The largest apicultural congress in the world, Apimondia, took place from 8 to 12 September 2019, in Montreal, Canada. With thousands of participants and hundreds of exhibitors, the event was a meeting point for beekeepers, entrepreneurs, researchers and other stakeholders concerned for bee health. The congress had a large variety of subjects, including the honey market, production, biological and veterinary aspects, the impact of policies on bee health, and many more. Amid the wide variety of relevant bee-health subjects, participants could also learn and discuss the latest advances in bee monitoring. The congress featured a symposium on Innovations for Monitoring Colonies, and the Internet of Bees (IoBee) was one of the exhibitors.

During the symposium, exhibitors focused on different methods for monitoring the colony. The symposium featured different perspectives, from analysing DNA to monitor bee pests, parasites and pathogens, to thermofluid analysis to measure behaviour.

IoBee focused on its developments to integrate four different aspects of bee-health monitoring. Thanks to an interdisciplinary approach, IoBee reconciles beehive digital monitoring, monitoring density and diversity of pollinators in the field, integrating big data and the processing and analysis of spatial information.

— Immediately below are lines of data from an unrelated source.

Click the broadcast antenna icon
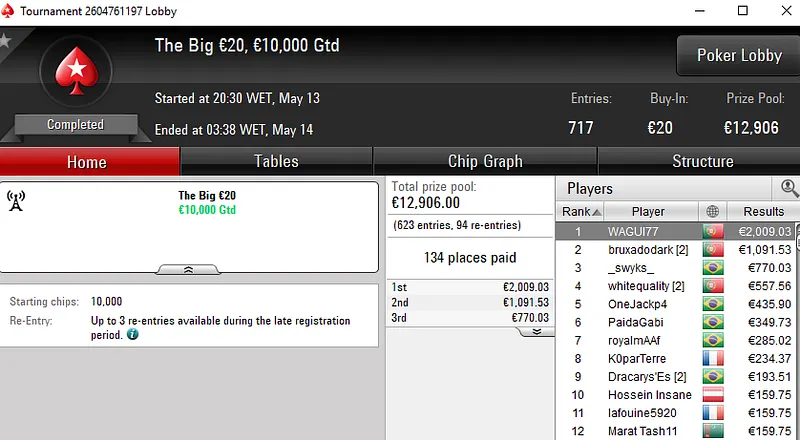The height and width of the screenshot is (440, 800). (x=16, y=201)
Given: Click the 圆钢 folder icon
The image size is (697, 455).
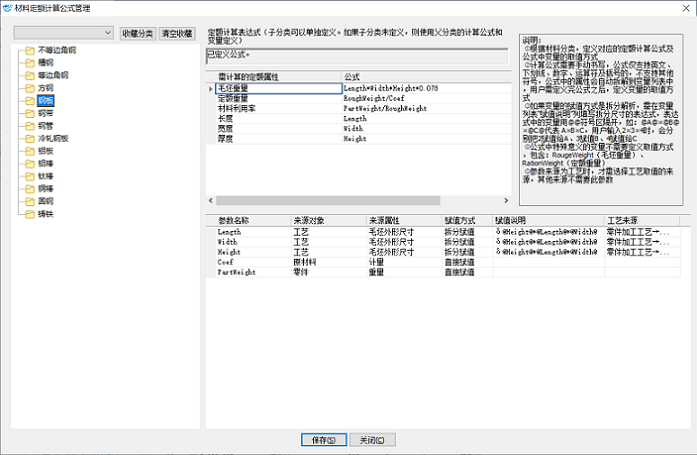Looking at the screenshot, I should tap(28, 200).
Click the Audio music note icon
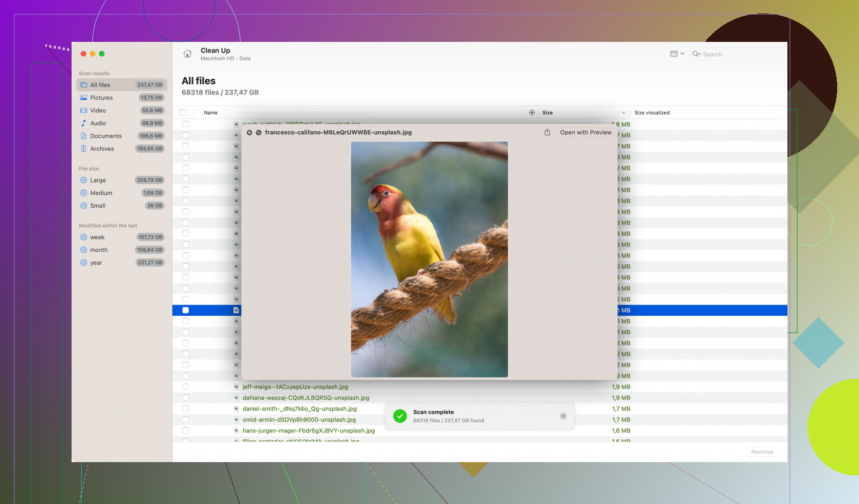The image size is (859, 504). click(x=83, y=123)
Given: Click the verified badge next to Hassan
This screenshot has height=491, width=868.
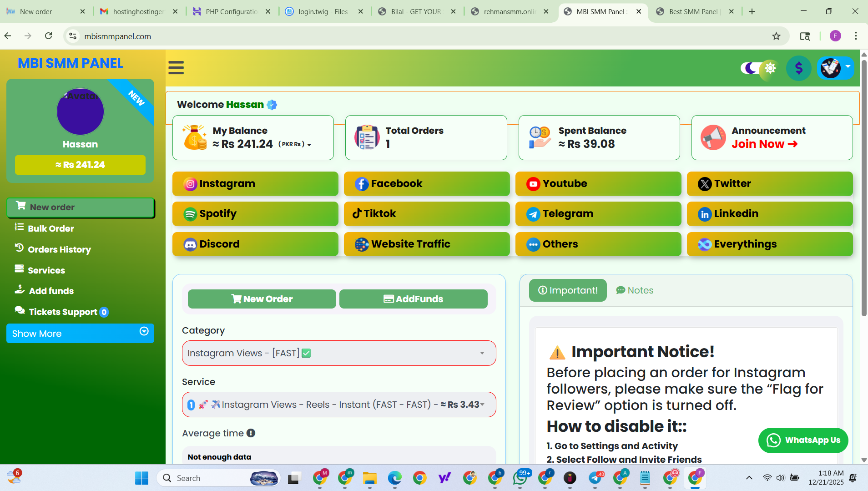Looking at the screenshot, I should pyautogui.click(x=272, y=105).
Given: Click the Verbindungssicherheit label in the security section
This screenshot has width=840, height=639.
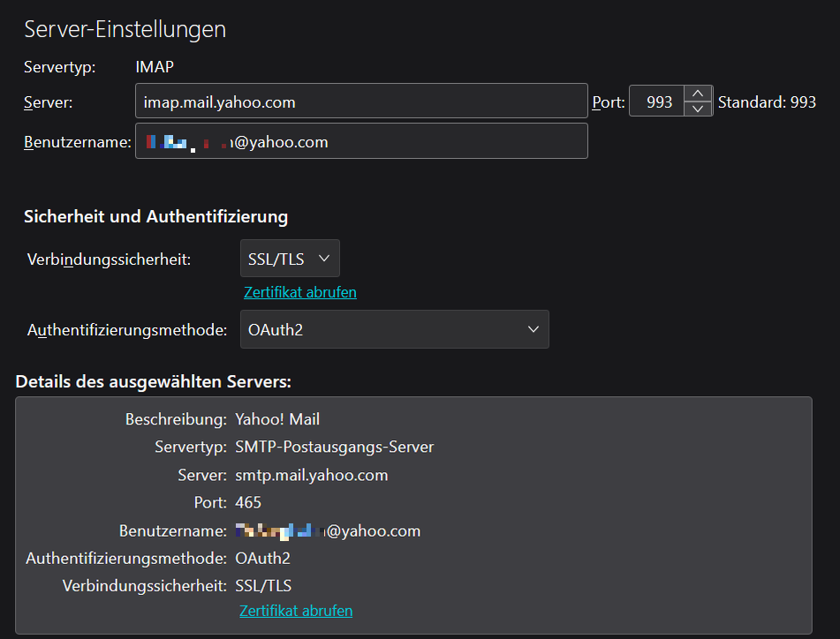Looking at the screenshot, I should (110, 259).
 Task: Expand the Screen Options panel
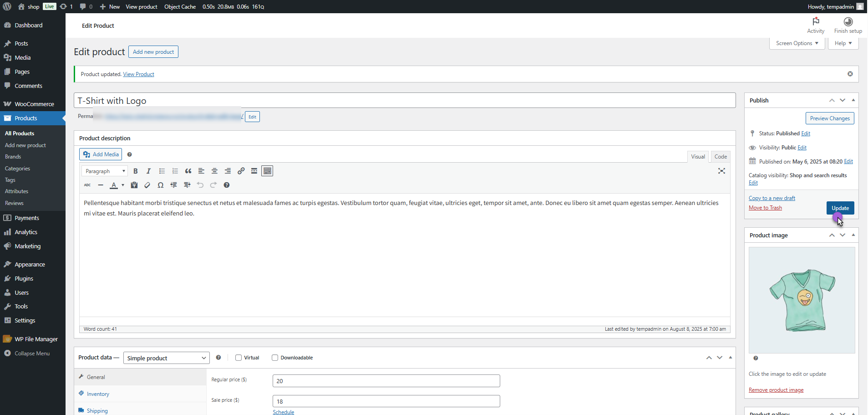tap(797, 43)
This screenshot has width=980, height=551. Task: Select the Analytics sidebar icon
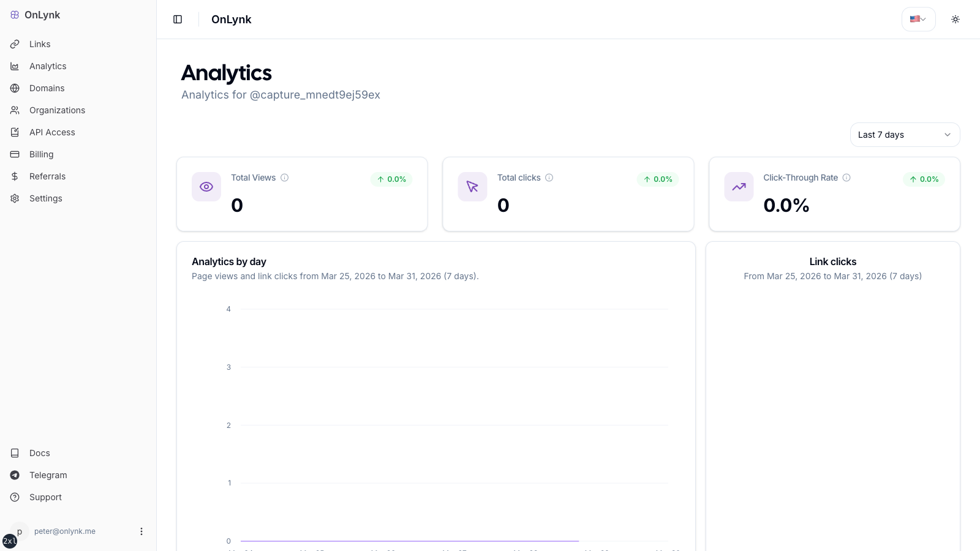click(x=15, y=66)
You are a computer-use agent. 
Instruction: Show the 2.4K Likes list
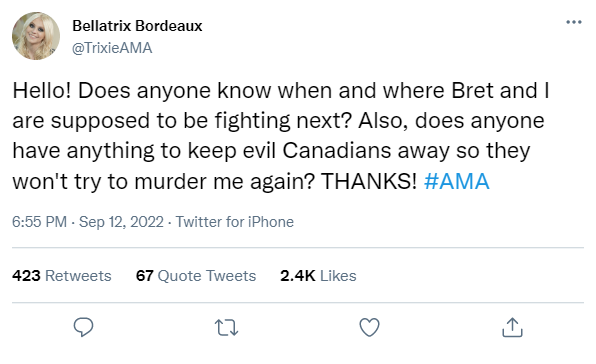click(x=318, y=276)
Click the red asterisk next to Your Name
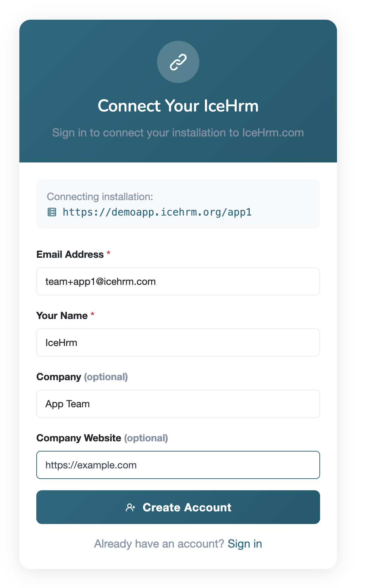The height and width of the screenshot is (588, 381). tap(93, 314)
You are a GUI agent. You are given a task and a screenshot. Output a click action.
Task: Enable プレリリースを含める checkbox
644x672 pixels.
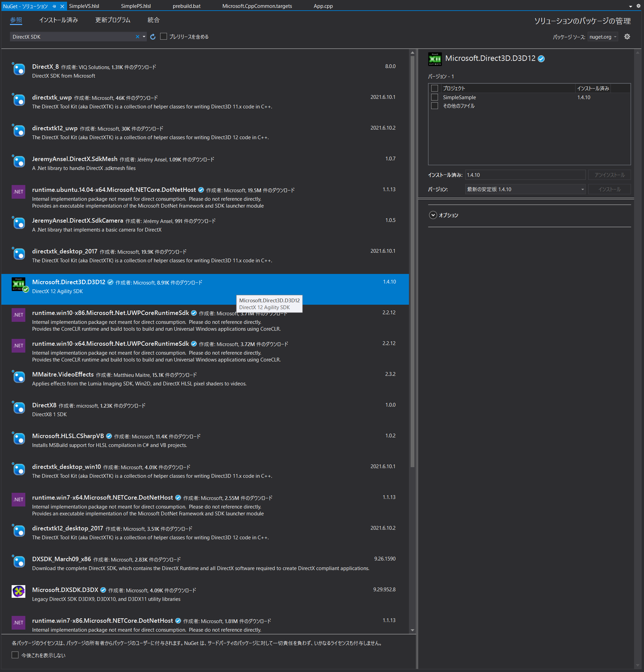164,36
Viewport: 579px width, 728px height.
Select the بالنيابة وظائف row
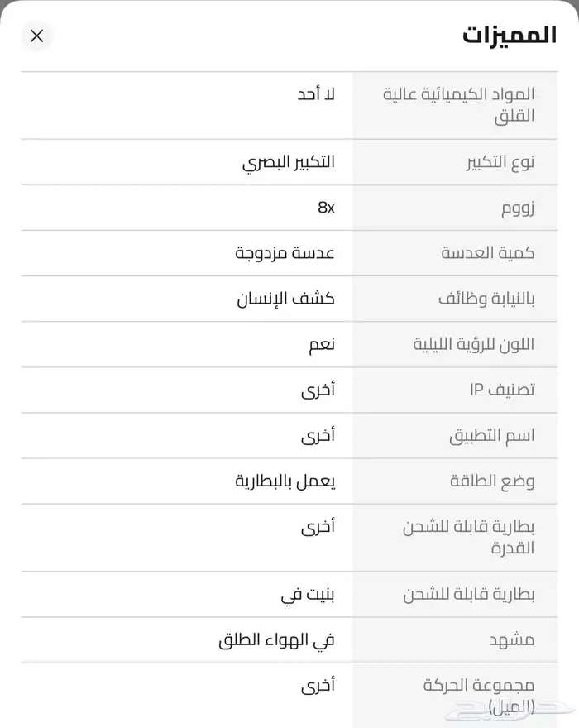coord(477,299)
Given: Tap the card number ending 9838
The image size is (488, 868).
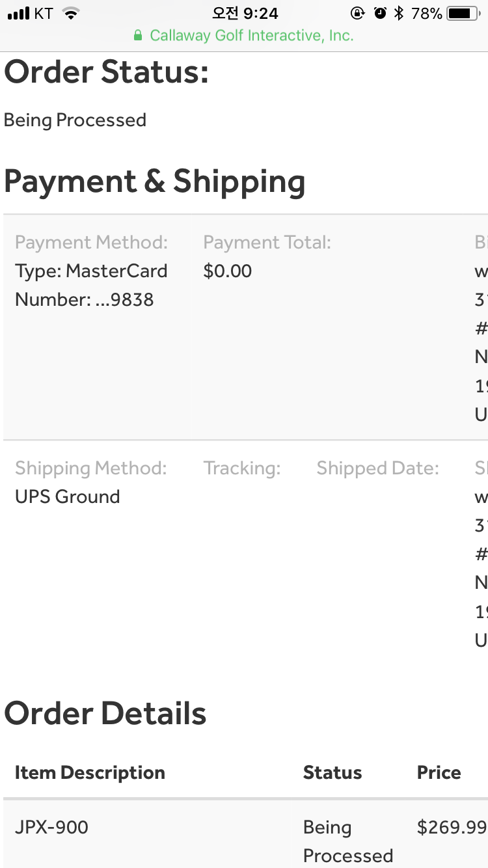Looking at the screenshot, I should tap(85, 300).
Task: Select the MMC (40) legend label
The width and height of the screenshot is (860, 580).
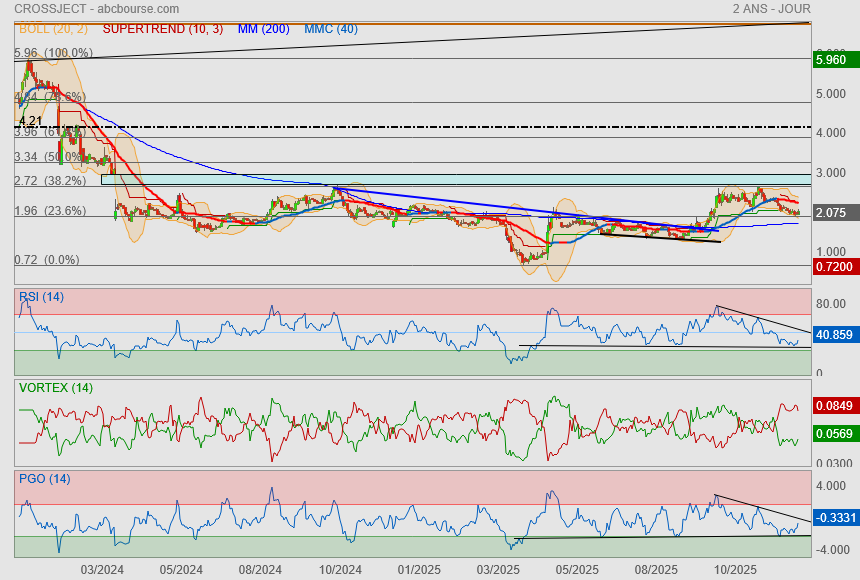Action: click(x=331, y=29)
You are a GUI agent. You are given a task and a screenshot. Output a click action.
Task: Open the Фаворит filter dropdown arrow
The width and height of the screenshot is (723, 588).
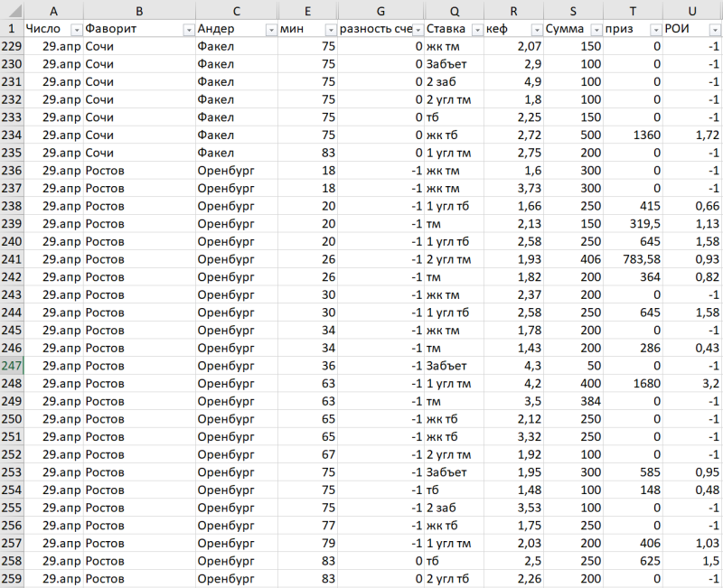tap(188, 29)
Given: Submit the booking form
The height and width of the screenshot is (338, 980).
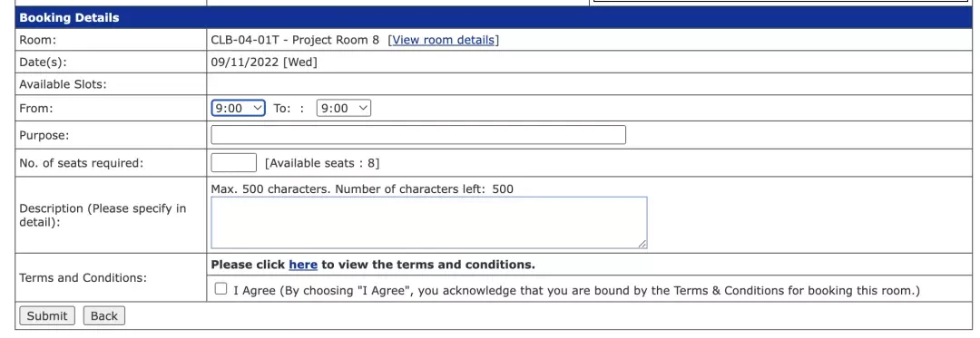Looking at the screenshot, I should tap(47, 315).
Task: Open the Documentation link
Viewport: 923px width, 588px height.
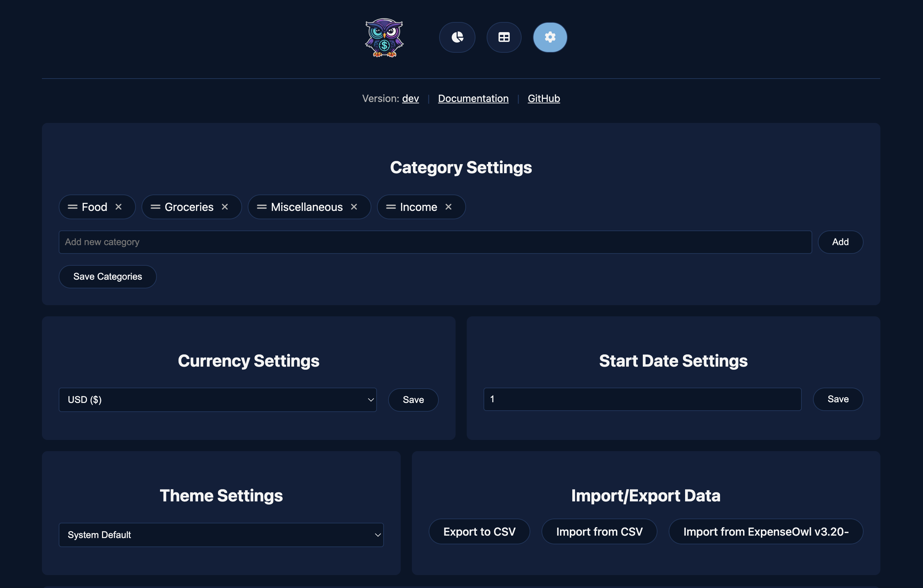Action: (x=473, y=98)
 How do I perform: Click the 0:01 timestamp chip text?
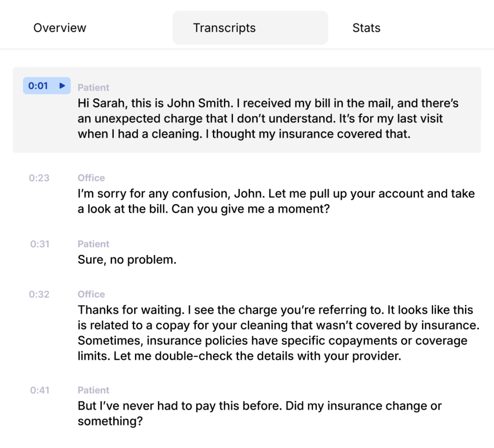click(x=39, y=86)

First, the project aims at improving non-invasive beehive digital monitoring through the development of an optical bee counter. The bee counter tracks the entrance and exit of bees to the colony, providing valuable information for assessing its health. It allows to identify the strength of the foraging force, determine mortality rates in the field, and identify deviations in flight duration and nectar availability. The counter also identifies pests entering and leaving the hive while classifying and distinguishing drone and worker bee traffic. Acquiring these different types of information make the counter the first in-field tool to better monitor honeybees.

Bee counter in IoBee field tests in Belgium

One of the goals of the project is to exponentiate the benefits of monitoring the entrance of honeybee colonies. It looks to do so by pairing it with other technologies. Thanks to the synergy with other digital monitoring devices designed to detect pollinators in the field, the project expands from beehive monitoring. These in-field sensors are capable of identifying both the density and diversity of wild pollinators as well as invasive insect species.

Optoelectronic sensor in development in IoBee for insect count and species identification

In addition to these two complementary monitoring tools in the field, IoBee couples them with satellite data. With it, it makes available information on vegetation, ground temperatures and other environmental variables to provide intelligent warning systems.

These predictive tools will serve beekeepers and beekeeping associations to aid management decisions concerning nectar flows, risks of infestations from pests such as small hive beetle and the Asian hornet, pathologies and the use of crop protection products. Besides, the data has the scope to inform public bodies and governmental authorities with decisions on pollinator conservation, land management and climate change.

The developments in IoBee proceed to advance and to be exposed in European and worldwide stages. This direct contact with beekeepers, scientists and entrepreneurs from around the world continues fueling the project to move forward for improving the health of bees through better monitoring.